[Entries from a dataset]
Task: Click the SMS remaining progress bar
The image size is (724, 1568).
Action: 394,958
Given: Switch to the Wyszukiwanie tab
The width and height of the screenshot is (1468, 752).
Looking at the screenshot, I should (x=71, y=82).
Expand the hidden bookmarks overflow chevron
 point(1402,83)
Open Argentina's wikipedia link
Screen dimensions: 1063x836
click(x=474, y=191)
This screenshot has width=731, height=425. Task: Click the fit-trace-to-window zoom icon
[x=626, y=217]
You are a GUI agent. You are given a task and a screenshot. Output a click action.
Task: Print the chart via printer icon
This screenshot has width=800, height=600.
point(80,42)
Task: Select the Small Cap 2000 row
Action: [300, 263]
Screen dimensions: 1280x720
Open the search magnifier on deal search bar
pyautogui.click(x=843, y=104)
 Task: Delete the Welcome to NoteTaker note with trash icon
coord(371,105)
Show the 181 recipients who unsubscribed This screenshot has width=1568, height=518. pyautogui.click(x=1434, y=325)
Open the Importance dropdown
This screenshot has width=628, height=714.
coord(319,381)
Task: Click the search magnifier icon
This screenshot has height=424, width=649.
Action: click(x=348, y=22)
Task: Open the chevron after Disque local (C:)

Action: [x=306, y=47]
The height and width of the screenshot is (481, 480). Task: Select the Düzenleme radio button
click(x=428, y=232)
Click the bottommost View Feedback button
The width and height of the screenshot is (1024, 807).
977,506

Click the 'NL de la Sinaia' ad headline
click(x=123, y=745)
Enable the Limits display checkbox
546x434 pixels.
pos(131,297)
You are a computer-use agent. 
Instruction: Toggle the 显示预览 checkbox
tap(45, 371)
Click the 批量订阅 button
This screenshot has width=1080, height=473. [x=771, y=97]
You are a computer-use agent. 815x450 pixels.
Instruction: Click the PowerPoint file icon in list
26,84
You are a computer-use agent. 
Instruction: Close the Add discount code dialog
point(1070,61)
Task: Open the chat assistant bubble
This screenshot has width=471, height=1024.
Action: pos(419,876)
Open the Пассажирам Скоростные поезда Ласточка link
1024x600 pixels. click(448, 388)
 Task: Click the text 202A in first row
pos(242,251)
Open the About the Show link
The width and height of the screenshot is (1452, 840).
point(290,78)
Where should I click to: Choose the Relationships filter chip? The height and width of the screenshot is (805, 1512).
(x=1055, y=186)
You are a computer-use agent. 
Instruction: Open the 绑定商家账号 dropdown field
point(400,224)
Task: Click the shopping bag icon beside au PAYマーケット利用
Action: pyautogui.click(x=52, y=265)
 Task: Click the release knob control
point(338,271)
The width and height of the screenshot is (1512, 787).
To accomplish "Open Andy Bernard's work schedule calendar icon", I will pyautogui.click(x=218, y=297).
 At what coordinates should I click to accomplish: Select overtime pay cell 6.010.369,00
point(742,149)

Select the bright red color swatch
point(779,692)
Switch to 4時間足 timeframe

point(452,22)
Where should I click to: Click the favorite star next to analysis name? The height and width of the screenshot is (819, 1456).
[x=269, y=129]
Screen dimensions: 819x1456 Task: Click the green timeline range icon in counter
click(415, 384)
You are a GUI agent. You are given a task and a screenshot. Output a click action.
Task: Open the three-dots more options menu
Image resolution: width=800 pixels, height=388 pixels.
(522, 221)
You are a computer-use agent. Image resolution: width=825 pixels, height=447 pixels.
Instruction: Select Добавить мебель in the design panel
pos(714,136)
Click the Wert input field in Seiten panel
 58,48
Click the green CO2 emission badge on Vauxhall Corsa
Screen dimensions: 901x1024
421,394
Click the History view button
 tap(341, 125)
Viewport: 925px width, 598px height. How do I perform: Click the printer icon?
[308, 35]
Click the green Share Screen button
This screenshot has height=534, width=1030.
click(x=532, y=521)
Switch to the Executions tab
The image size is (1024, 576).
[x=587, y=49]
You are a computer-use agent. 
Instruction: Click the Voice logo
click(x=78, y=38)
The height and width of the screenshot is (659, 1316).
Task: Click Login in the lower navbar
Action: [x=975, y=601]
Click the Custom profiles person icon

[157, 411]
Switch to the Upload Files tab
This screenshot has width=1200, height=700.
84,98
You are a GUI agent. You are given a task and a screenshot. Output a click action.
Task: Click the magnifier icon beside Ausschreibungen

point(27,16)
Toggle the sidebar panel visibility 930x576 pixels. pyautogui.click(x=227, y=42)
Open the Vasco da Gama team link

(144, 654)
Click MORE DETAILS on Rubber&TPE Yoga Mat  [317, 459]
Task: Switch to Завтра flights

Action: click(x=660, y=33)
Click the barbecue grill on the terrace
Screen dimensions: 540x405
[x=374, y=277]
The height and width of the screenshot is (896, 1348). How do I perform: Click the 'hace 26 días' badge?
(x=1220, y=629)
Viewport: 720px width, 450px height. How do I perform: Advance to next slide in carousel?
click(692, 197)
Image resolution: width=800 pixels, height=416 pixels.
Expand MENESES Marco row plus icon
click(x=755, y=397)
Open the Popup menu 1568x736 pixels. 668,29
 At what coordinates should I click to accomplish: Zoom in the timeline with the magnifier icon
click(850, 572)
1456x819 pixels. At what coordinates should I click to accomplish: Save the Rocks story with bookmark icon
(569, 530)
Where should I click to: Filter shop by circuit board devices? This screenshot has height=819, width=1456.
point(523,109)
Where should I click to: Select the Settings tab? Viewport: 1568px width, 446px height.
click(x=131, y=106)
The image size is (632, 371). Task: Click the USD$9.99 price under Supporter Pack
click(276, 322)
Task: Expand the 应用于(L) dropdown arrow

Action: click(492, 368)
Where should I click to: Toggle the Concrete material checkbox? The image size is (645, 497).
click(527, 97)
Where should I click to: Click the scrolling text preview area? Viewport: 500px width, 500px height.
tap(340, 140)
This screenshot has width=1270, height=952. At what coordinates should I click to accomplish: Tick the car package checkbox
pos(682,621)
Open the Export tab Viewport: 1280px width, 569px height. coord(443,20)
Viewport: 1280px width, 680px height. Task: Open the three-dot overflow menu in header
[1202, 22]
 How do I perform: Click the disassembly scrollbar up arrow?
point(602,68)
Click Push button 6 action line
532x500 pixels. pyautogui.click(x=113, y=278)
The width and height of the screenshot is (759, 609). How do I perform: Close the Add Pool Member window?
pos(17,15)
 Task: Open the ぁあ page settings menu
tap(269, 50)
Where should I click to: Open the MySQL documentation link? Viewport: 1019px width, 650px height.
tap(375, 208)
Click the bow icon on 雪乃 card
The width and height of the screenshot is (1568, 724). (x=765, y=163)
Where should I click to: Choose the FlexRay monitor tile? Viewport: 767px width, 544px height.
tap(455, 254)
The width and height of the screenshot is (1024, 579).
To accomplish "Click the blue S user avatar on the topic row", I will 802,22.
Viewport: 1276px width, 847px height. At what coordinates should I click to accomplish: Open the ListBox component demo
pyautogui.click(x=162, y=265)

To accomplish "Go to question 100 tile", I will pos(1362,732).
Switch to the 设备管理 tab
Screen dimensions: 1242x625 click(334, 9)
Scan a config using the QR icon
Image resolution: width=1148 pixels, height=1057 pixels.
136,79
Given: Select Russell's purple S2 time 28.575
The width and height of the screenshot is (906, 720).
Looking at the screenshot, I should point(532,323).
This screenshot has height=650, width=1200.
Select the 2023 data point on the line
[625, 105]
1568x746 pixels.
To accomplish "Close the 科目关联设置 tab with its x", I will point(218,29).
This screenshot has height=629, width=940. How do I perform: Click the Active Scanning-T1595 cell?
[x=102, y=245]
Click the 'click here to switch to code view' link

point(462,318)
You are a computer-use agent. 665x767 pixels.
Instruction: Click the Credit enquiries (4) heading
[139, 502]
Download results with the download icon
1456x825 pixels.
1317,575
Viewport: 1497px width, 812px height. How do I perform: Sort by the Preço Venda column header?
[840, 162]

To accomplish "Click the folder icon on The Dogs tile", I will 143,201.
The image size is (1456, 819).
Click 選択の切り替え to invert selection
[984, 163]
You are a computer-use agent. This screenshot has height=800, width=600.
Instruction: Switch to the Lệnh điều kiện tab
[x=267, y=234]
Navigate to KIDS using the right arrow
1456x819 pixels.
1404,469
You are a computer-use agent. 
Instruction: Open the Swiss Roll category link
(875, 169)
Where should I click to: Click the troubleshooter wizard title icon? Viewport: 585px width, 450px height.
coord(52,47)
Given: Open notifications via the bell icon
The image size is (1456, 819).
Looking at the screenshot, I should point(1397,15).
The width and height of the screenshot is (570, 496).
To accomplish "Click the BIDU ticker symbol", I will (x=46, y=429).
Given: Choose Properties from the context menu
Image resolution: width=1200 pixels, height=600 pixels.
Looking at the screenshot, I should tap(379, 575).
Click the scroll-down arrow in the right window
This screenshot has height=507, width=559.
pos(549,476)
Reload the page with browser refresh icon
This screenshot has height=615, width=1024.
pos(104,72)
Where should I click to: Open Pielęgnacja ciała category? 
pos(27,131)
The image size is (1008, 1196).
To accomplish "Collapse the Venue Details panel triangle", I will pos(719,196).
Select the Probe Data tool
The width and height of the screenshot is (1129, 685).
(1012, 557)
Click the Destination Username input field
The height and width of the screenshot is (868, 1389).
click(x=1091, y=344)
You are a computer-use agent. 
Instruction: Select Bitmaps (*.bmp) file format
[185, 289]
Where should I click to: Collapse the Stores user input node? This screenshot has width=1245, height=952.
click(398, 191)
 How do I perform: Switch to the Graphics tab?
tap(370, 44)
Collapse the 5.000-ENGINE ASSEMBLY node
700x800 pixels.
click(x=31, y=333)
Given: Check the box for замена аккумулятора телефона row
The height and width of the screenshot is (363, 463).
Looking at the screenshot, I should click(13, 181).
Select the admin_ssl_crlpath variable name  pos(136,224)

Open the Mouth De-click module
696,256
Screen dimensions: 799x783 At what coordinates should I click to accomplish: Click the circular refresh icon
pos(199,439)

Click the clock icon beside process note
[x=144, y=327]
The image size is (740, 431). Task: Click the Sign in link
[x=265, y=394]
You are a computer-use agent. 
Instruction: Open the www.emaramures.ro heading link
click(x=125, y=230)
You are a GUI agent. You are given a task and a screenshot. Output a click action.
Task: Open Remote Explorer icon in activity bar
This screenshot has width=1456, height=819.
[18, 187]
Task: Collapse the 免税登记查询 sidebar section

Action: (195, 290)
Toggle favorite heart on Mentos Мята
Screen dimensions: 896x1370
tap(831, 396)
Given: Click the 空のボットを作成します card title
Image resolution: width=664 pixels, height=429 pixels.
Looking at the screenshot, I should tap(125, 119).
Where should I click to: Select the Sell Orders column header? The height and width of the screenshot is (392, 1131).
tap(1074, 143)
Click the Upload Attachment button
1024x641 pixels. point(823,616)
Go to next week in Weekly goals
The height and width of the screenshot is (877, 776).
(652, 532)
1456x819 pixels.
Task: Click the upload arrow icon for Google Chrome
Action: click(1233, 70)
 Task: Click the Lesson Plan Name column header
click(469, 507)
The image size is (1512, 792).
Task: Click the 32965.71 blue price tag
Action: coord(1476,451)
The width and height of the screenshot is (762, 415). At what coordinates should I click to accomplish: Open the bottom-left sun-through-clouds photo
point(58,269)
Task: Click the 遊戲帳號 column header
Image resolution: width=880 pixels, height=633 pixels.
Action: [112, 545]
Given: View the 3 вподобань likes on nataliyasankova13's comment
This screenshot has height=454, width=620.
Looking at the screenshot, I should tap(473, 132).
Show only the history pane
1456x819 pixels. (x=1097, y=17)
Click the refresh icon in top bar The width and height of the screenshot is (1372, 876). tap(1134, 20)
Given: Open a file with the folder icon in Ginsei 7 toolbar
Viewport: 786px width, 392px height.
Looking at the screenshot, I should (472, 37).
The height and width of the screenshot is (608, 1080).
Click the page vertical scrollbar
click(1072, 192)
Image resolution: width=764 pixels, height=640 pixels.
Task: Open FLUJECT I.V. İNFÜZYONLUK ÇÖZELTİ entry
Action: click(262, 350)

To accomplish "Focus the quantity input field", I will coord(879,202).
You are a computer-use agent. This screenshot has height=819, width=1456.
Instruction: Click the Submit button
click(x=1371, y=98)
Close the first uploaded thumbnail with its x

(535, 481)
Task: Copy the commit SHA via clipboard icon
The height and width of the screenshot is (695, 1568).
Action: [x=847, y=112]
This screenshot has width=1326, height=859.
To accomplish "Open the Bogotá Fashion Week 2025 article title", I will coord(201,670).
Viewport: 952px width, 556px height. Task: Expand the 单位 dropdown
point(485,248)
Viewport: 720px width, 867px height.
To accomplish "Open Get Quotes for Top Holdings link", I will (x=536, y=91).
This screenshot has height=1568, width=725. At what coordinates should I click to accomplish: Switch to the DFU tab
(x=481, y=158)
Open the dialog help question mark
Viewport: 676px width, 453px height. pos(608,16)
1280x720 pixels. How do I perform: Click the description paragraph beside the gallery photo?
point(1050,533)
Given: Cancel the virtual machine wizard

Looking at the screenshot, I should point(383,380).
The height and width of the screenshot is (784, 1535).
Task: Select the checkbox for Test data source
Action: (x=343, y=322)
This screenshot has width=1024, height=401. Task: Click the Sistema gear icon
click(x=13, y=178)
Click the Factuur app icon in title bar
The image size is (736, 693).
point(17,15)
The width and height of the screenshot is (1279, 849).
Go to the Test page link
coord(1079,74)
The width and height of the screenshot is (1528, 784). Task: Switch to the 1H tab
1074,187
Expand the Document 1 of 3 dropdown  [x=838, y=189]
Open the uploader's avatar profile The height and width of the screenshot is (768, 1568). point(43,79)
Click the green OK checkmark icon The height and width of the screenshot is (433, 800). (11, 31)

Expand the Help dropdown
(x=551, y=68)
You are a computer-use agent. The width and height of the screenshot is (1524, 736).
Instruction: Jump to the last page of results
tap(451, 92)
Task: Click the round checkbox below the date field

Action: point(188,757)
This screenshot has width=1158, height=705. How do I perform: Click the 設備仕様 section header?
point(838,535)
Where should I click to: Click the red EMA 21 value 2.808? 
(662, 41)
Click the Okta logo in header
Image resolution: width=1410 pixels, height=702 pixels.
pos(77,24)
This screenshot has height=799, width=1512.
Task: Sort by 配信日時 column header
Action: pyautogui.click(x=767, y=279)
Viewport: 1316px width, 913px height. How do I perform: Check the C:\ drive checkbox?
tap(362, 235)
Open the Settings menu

▶ Stated task
Copy out every line of the records from the one containing "Screen dimensions: 799x783" down to the one containing "Action: click(1233, 70)", with both of those lines included.

▶ Problem solution
Screen dimensions: 799x783 At what coordinates should I click to accomplish: Click the circular refresh icon
pos(199,439)

Click the clock icon beside process note
[x=144, y=327]
The image size is (740, 431). Task: Click the Sign in link
[x=265, y=394]
You are a computer-use agent. 
Instruction: Open the www.emaramures.ro heading link
click(x=125, y=230)
You are a GUI agent. You are given a task and a screenshot. Output a click action.
Task: Open Remote Explorer icon in activity bar
This screenshot has width=1456, height=819.
[18, 187]
Task: Collapse the 免税登记查询 sidebar section

Action: (195, 290)
Toggle favorite heart on Mentos Мята
Screen dimensions: 896x1370
tap(831, 396)
Given: Click the 空のボットを作成します card title
Image resolution: width=664 pixels, height=429 pixels.
Looking at the screenshot, I should tap(125, 119).
Where should I click to: Select the Sell Orders column header? The height and width of the screenshot is (392, 1131).
tap(1074, 143)
Click the Upload Attachment button
1024x641 pixels. point(823,616)
Go to next week in Weekly goals
The height and width of the screenshot is (877, 776).
(652, 532)
1456x819 pixels.
Task: Click the upload arrow icon for Google Chrome
Action: click(1233, 70)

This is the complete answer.